If you take the set of distances between $n$ points, then you can define a function on the real numbers that when applied to the distances preserves the open balls on $n$ points and defines a new metric as follows. Let $m$ be the number of distinct distances. First note that zero must be fixed second the set of new distances must preserve the original open balls and also preserve the triangle inequality and be positive then we can take the sum of the polynomials $\sum_1^k x(x-d_1)(x-d_2)$...(goes through all distances but d_k)$(d_k'/d_kf_k(d_k))(f_k(x)$ summing over all such terms for all $k$ where $f_k$ are arbitrary smooth functions not zero at $d_k$ and $d_k'$ is the desired new distance we can also add a term $x(x-d_1)$...$f(x)$ where $f(x)$ is an arbitrary smooth function for all distances in this way we preserve zero and changes all the distances to new distances satisfying the triangle inequality and having positive distances and preserving the open balls on the n points and alao preserving symmetry since if $x,y$ and $y,x$ have the same distance it will be sent to a new distance which will be the distance between $x$ and $y$ as well as $y$ and $x$. Thus the new set of distances will be a metric on the $n$ points preserving the open balls on the $n$ points.
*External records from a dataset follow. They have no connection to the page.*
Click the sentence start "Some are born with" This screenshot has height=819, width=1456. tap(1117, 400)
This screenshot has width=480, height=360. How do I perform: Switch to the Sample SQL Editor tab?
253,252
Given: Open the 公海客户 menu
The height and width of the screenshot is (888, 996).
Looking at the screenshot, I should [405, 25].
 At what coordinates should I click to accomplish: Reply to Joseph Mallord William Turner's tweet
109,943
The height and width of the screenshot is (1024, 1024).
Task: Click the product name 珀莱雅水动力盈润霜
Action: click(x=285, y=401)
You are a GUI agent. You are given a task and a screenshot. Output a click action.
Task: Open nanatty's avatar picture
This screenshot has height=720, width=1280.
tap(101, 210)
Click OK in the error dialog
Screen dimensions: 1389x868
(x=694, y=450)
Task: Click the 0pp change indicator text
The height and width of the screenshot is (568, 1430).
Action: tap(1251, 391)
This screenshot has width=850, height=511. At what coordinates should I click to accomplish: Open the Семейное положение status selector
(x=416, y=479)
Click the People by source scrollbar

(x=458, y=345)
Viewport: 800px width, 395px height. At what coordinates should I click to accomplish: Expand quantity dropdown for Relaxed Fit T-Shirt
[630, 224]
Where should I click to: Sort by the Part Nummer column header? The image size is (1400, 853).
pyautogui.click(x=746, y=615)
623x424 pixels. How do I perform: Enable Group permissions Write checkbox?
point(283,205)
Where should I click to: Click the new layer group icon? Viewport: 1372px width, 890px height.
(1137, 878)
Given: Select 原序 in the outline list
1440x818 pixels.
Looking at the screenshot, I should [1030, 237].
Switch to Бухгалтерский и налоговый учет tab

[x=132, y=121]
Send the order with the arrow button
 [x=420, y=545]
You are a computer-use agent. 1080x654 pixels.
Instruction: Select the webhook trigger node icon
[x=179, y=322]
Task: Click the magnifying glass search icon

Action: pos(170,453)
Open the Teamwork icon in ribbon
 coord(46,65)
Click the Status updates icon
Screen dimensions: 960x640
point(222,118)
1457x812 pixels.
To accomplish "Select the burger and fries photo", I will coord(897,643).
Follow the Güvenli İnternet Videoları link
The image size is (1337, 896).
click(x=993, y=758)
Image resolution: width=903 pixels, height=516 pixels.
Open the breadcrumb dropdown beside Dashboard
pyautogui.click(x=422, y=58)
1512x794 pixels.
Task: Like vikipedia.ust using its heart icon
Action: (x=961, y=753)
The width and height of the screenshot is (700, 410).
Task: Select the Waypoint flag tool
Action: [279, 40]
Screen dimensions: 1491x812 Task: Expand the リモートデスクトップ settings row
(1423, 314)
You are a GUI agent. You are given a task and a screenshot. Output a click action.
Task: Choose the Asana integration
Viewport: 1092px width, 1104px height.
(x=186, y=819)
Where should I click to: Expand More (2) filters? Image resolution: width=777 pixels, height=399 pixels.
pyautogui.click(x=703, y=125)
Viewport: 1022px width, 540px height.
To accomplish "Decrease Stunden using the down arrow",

This provides a real function operating on the reals that maps one metric space to another by transforming the distances. It does not send metrics with two equal distances to metrics with two different distances so for the two equivalent metrics given it sends one to the other but that transformation is not reversible.

For any set of inequalities on distances there is a realization as a metric space. Just Let the distances be close enough to one to satisfy the triangle inequality and set distances from points to themselves as zero and the triangle inequality will be satisfied.

Let us look at what is happening in the case with three points mentioned in the problem. If one distance is maximum. It will determine the whole structure. Say it is the distance from $A$ to $B$ then at point $A$ it will be greater than the distance from $A$ to $C$ so at this point we will get the set containing $A$ and $C$ in the topology similarly we will get the set containing $B$ and $C$ in the topology. The set containing $A$ and $B$ will not be in the toplogy. In all cases the set of all elements and the set of individual elements will be in the topology so at this point we have determined the entire topology. Now we have done this without specifying distances $AC$ and $BC$ and the can be set arbitrarily as long as they are less than $AB$.

In fact we can determine the entire set of topologies for three points by looking at the number of maxima. If there are two distances which are equal and larger than the third then the topology contains the entire set, single points and the two points of the third edges. If there all three distances are equal we have the topology consists of the three pionts and the entire set.

Something similar happens in three dimensions if one distance $AB$ is greater than all the others. It forbids the three points sets containing the two points with this distance and it forces the two three point sets not containing it to be in the topology and that determines the entire structure of three points sets in the topology.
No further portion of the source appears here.